- **Data extract**
↓↓↓
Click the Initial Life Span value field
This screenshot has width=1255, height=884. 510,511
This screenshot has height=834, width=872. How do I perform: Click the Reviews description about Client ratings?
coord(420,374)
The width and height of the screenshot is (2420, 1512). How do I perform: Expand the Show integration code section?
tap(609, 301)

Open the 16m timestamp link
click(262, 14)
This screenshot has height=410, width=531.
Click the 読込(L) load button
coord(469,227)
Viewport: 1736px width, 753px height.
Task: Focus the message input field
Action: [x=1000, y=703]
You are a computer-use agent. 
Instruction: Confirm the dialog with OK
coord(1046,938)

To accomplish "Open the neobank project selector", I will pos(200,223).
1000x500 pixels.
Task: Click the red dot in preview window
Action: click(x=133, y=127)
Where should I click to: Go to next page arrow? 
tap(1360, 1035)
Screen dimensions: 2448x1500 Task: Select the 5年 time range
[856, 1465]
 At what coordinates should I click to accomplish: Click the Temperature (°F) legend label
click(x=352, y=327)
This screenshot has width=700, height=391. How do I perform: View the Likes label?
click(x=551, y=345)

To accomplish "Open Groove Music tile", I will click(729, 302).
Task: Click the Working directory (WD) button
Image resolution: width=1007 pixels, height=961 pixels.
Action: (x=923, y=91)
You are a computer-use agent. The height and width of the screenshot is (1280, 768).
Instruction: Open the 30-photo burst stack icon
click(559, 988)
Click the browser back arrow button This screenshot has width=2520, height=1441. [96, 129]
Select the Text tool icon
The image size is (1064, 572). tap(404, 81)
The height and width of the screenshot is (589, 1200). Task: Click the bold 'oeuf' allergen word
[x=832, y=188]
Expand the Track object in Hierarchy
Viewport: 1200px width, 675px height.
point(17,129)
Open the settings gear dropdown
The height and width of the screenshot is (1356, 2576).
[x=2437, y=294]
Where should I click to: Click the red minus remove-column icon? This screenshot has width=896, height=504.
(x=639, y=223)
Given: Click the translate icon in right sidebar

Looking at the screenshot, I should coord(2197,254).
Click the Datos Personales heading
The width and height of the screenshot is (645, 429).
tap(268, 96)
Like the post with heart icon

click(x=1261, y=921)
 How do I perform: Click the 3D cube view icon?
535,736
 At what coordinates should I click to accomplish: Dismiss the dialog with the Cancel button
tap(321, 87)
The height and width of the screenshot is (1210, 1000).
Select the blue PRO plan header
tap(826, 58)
↑↑↑
Can you output the material above as a numbered list, leaving out the blank lines?

- **Written answer**
1. Click the Initial Life Span value field
2. This screenshot has width=1255, height=884. 510,511
3. This screenshot has height=834, width=872. How do I perform: Click the Reviews description about Client ratings?
4. coord(420,374)
5. The width and height of the screenshot is (2420, 1512). How do I perform: Expand the Show integration code section?
6. tap(609, 301)
7. Open the 16m timestamp link
8. click(262, 14)
9. This screenshot has height=410, width=531.
10. Click the 読込(L) load button
11. coord(469,227)
12. Viewport: 1736px width, 753px height.
13. Task: Focus the message input field
14. Action: [x=1000, y=703]
15. You are a computer-use agent. 
16. Instruction: Confirm the dialog with OK
17. coord(1046,938)
18. To accomplish "Open the neobank project selector", I will pos(200,223).
19. 1000x500 pixels.
20. Task: Click the red dot in preview window
21. Action: click(x=133, y=127)
22. Where should I click to: Go to next page arrow? 
23. tap(1360, 1035)
24. Screen dimensions: 2448x1500 Task: Select the 5年 time range
25. [856, 1465]
26.  At what coordinates should I click to accomplish: Click the Temperature (°F) legend label
27. click(x=352, y=327)
28. This screenshot has width=700, height=391. How do I perform: View the Likes label?
29. click(x=551, y=345)
30. To accomplish "Open Groove Music tile", I will click(729, 302).
31. Task: Click the Working directory (WD) button
32. Image resolution: width=1007 pixels, height=961 pixels.
33. Action: (x=923, y=91)
34. You are a computer-use agent. The height and width of the screenshot is (1280, 768).
35. Instruction: Open the 30-photo burst stack icon
36. click(559, 988)
37. Click the browser back arrow button This screenshot has width=2520, height=1441. [96, 129]
38. Select the Text tool icon
39. The image size is (1064, 572). tap(404, 81)
40. The height and width of the screenshot is (589, 1200). Task: Click the bold 'oeuf' allergen word
41. [x=832, y=188]
42. Expand the Track object in Hierarchy
43. Viewport: 1200px width, 675px height.
44. point(17,129)
45. Open the settings gear dropdown
46. The height and width of the screenshot is (1356, 2576).
47. [x=2437, y=294]
48. Where should I click to: Click the red minus remove-column icon? This screenshot has width=896, height=504.
49. (x=639, y=223)
50. Given: Click the translate icon in right sidebar
51. Looking at the screenshot, I should coord(2197,254).
52. Click the Datos Personales heading
53. The width and height of the screenshot is (645, 429).
54. tap(268, 96)
55. Like the post with heart icon
56. click(x=1261, y=921)
57.  How do I perform: Click the 3D cube view icon?
58. 535,736
59.  At what coordinates should I click to accomplish: Dismiss the dialog with the Cancel button
60. tap(321, 87)
61. The height and width of the screenshot is (1210, 1000).
62. Select the blue PRO plan header
63. tap(826, 58)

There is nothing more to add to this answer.